Sunday, November 17, 2013


Today, we welcome our guest blogger Bill Hilton Jr., of Hilton Pond Center. Visit this website for more information about Bill's work:


This week we were in Fayette County, West Virginia for a big chunk of time at the annual "Hawk Gawk & Warbler Walk" offered through New River Birding & Nature Center. On two of the days we WERE at Hilton Pond Center it rained or was too windy, leaving the first and the tenth of October as the only times we could deploy mist nets. All this means we probably missed some Neotropical migrants moving past the Center; to date we've had one of our slowest autumns ever as far as banding is concerned. We did manage to trap what are likely our last two Ruby-throated Hummingbirds of 2013 while netting two migrant thrush and seven warbler species, but perhaps the most interesting bird of the week showed up at sunset on 10 October. Just as we were preparing to shut down for the night we looked out the window above our computer desk in the old farmhouse and saw a large-ish dark bird flapping about in the bag of a nearby net. At first we thought it was a raptor--maybe one of the Sharp-shinned Hawks or Cooper's Hawks that torment (and sometimes eat) our feeder birds--but a flash of brilliant white against the dark green background vegetation gave us our cue: The rump patch of a Northern Flicker!

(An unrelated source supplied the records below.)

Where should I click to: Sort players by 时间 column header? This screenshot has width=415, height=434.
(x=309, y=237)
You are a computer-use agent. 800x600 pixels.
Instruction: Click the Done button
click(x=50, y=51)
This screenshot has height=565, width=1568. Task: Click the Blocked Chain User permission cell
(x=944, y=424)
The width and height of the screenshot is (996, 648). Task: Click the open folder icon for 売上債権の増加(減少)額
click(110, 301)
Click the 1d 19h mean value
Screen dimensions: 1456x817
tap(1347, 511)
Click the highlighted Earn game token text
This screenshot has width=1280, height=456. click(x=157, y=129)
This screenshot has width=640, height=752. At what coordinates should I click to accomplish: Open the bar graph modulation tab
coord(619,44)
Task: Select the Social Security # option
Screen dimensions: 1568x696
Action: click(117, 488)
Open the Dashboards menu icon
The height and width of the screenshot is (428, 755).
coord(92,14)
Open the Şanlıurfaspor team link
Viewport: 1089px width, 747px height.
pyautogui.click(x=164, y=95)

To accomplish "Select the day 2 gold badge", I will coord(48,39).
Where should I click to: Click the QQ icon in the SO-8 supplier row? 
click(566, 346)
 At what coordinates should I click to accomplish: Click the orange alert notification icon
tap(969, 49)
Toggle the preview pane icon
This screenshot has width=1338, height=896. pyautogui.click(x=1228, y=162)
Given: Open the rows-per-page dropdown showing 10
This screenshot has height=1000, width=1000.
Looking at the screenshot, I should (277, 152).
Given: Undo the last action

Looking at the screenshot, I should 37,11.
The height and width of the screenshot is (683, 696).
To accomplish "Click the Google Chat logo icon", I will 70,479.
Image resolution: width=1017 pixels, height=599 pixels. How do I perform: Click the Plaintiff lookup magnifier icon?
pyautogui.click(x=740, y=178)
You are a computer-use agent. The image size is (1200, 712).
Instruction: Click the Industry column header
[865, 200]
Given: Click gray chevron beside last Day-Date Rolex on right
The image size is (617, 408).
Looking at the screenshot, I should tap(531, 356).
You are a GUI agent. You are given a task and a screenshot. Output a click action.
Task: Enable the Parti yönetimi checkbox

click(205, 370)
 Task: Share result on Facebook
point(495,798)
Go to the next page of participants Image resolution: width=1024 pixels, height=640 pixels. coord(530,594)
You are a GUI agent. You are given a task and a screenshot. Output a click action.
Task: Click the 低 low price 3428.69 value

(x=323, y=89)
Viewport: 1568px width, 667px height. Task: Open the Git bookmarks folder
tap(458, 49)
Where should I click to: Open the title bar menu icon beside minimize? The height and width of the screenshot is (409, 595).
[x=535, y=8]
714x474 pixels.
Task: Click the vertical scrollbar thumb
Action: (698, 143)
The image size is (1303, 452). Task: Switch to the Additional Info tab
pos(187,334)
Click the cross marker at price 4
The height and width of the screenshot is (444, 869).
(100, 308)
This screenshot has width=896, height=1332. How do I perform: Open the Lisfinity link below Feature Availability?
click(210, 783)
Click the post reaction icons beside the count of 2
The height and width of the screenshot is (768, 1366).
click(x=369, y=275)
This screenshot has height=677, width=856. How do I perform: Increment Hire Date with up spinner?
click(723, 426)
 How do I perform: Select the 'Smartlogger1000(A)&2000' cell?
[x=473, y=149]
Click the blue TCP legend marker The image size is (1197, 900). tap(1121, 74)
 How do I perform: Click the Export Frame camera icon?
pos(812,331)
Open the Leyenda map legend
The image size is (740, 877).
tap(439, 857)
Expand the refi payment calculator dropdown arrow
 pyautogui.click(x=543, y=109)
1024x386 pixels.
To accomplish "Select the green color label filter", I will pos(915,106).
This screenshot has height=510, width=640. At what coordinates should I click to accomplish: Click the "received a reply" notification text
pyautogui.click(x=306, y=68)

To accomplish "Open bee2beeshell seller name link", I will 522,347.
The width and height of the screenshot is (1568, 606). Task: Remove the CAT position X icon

All text, maps, charts & photos © Hilton Pond Center

We bounded outside faster than usual, not wanting this big bird to escape from the small-mesh net that held it. We arrived to learn the flicker was a kicker, so we gently grabbed its fast-moving legs legs, removed it from the net, and slid it into a lingerie bag we use for transport--a necessity in this case because we now needed both hands to set up our camera and tripod. We knew from experience the 60mm macro we usually keep on our Canon SLR camera would be too long a lens; alas, our arms just aren't long enough when we hold a big bird for profile photos. Even the 50mm macro was probably going to be too long, but we mounted it anyway because a wide-angle lens wouldn't be good for close-ups. When the gear was finally ready, we removed the bird from the lingerie bag and began documenting our twilight capture. (Disclaimer: For some reason we often catch unusual birds right at dusk with darkness coming on fast. Thus, images herein were made via flash, even though we much prefer to use available light. Our newly caught flicker was also hyperactive, so some photos aren't quite as sharp as we might like. Our apologies.)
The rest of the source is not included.